Write out the records once more, exactly, and keep any image out.
(Beginning of INPUT MATERIAL)
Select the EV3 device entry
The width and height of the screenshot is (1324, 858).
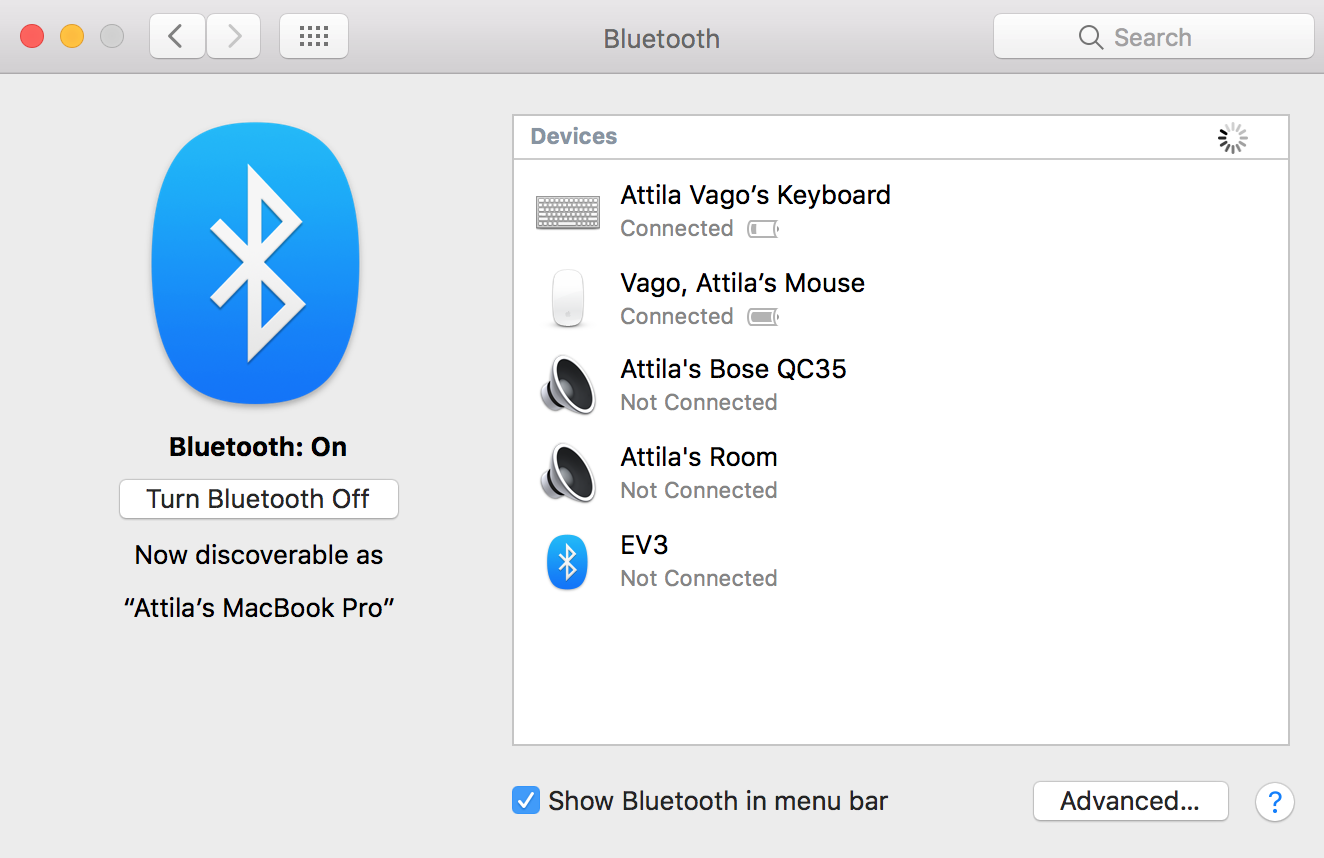(x=644, y=545)
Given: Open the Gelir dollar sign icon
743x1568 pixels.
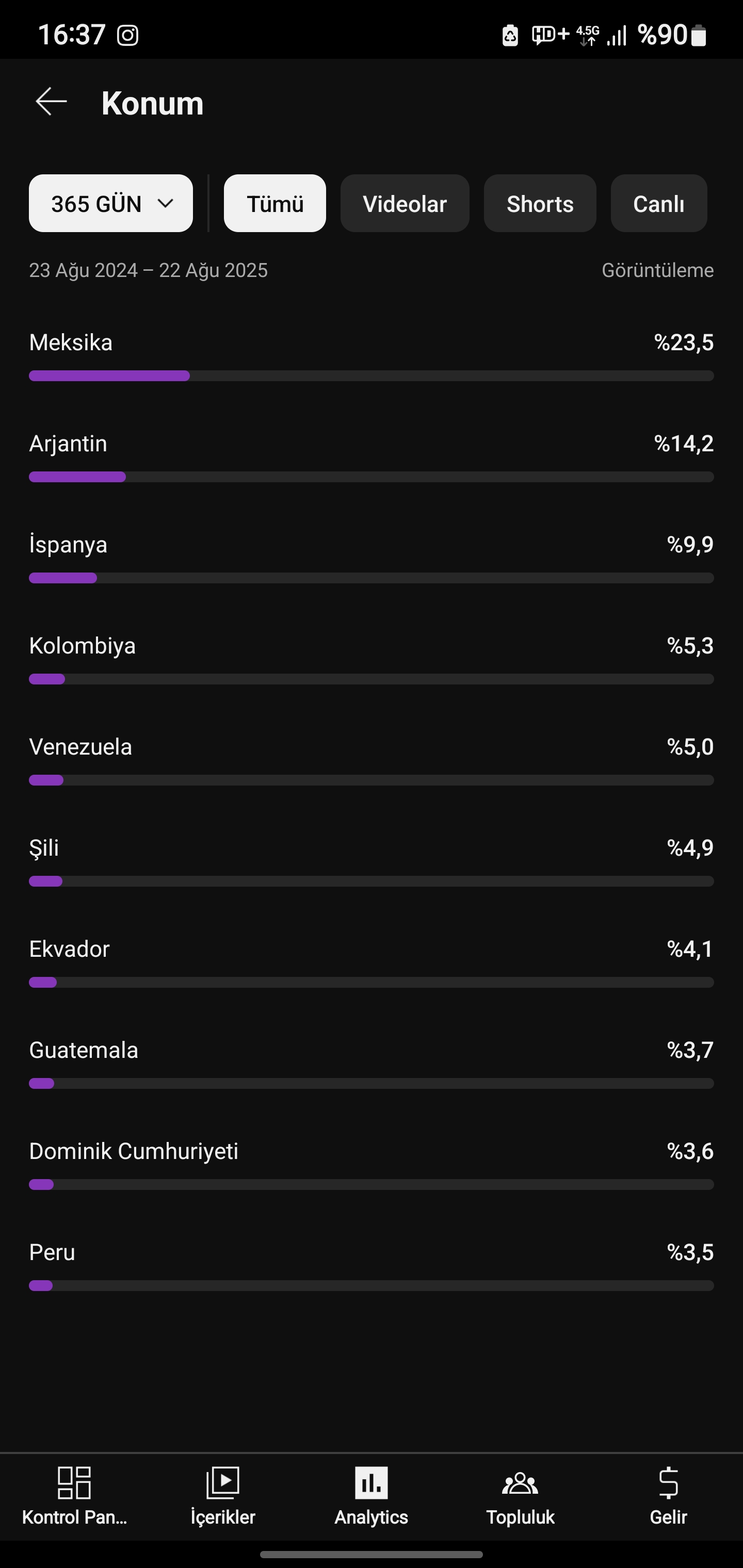Looking at the screenshot, I should click(x=669, y=1482).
(End of INPUT MATERIAL)
**YOUR SOLUTION**
Select the EV3 device entry
The width and height of the screenshot is (1324, 858).
(x=644, y=545)
Given: Open the Gelir dollar sign icon
743x1568 pixels.
Looking at the screenshot, I should click(x=669, y=1482).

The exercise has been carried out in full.